1. Adequate trials of foundational care: dietary optimization and glycemic control; an antiemetic; and at least one prokinetic at appropriate dose/duration (with intolerance documented if stopped early).
2. Persistent, function-limiting symptoms: ongoing nausea/vomiting, weight loss, dehydration, ER visits/hospitalizations, or malnutrition despite the above—ideally tracked with a validated instrument (e.g., GCSI) plus nutritional metrics.
3. Objective correlation: delayed emptying on a standardized 4-hour solid-meal study that aligns with the clinical picture (and medications that slow emptying addressed).
At that point, referral to a center with procedural expertise for G-POEM or consideration of gastric electrical stimulation becomes appropriate, with multidisciplinary evaluation (GI, nutrition, psychology, and, when needed, surgery).

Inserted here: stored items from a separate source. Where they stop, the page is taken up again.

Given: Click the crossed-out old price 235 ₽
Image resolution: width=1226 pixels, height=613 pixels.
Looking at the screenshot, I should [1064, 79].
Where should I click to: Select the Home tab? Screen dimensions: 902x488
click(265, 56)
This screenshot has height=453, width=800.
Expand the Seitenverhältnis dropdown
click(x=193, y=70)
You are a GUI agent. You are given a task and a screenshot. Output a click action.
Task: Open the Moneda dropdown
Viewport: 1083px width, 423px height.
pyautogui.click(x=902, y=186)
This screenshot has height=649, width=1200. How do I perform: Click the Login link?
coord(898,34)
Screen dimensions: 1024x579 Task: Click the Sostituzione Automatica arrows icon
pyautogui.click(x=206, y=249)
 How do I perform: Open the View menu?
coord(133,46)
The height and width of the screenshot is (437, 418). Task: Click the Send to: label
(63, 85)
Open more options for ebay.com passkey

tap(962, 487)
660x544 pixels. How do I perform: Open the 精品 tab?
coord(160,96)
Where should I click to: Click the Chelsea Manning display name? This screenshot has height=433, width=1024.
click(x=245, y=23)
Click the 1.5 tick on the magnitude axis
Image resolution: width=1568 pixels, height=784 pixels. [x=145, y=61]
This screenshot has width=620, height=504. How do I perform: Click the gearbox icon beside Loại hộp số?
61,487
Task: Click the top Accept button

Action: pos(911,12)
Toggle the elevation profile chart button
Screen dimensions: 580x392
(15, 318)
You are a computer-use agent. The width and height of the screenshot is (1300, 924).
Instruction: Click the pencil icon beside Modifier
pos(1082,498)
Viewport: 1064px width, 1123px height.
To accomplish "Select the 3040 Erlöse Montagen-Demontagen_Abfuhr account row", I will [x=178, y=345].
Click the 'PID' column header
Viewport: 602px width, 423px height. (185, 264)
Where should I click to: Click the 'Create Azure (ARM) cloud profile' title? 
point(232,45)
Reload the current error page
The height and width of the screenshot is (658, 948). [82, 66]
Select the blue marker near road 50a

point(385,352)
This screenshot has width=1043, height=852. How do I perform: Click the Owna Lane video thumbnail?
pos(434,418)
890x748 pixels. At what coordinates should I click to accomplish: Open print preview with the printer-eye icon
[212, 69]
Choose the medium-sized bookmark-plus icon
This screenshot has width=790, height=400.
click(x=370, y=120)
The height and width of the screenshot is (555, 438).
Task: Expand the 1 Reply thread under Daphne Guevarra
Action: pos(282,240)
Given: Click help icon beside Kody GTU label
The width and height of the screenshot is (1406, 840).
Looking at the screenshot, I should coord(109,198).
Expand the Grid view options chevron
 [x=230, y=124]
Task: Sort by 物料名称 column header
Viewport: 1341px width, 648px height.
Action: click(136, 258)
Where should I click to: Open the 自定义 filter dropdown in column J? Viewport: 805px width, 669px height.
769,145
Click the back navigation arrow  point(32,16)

What role do you see dietary modification and glycemic control playing alongside pharmacologic therapy in light of these recommendations?
Dr. Staller: They’re the bedrock. A small-particle, lower-fat, calorie-dense diet—often leaning on nutrient-rich liquids—can meaningfully reduce symptom burden. Partnering with dietitians early pays dividends. For diabetes, tighter glycemic control can improve gastric emptying and symptoms; I explicitly review medications that can slow emptying (e.g., opioids; consider timing/necessity of GLP-1 receptor agonists) and encourage continuous glucose monitor-informed adjustments. Pharmacotherapy sits on top of those pillars; without them, medications will likely underperform.
The guideline notes “considerable unmet need” in gastroparesis treatment. Where do you think future therapies or research are most urgently needed?
Dr. Staller: I see three major areas.
1. Truly durable prokinetics: agents that improve emptying and symptoms over months, with better safety than legacy options (e.g., next-gen motilin/ghrelin agonists, better-studied 5-HT4 strategies).
2. Endotyping and biomarkers: we need to stop treating all gastroparesis as one disease. Clinical, physiologic, and microbiome/omic signatures that predict who benefits from which therapy (drug vs G-POEM vs GES) would transform care.
3. Patient-centered trials: larger, longer RCTs that prioritize validated symptom and quality-of-life outcomes, include nutritional endpoints, and reflect real-world medication confounders.
Our guideline intentionally highlights these gaps to hopefully catalyze better trials and smarter referral pathways.
Dr. Staller is with the Division of Gastroenterology, Massachusetts General Hospital and Harvard Medical School, Boston.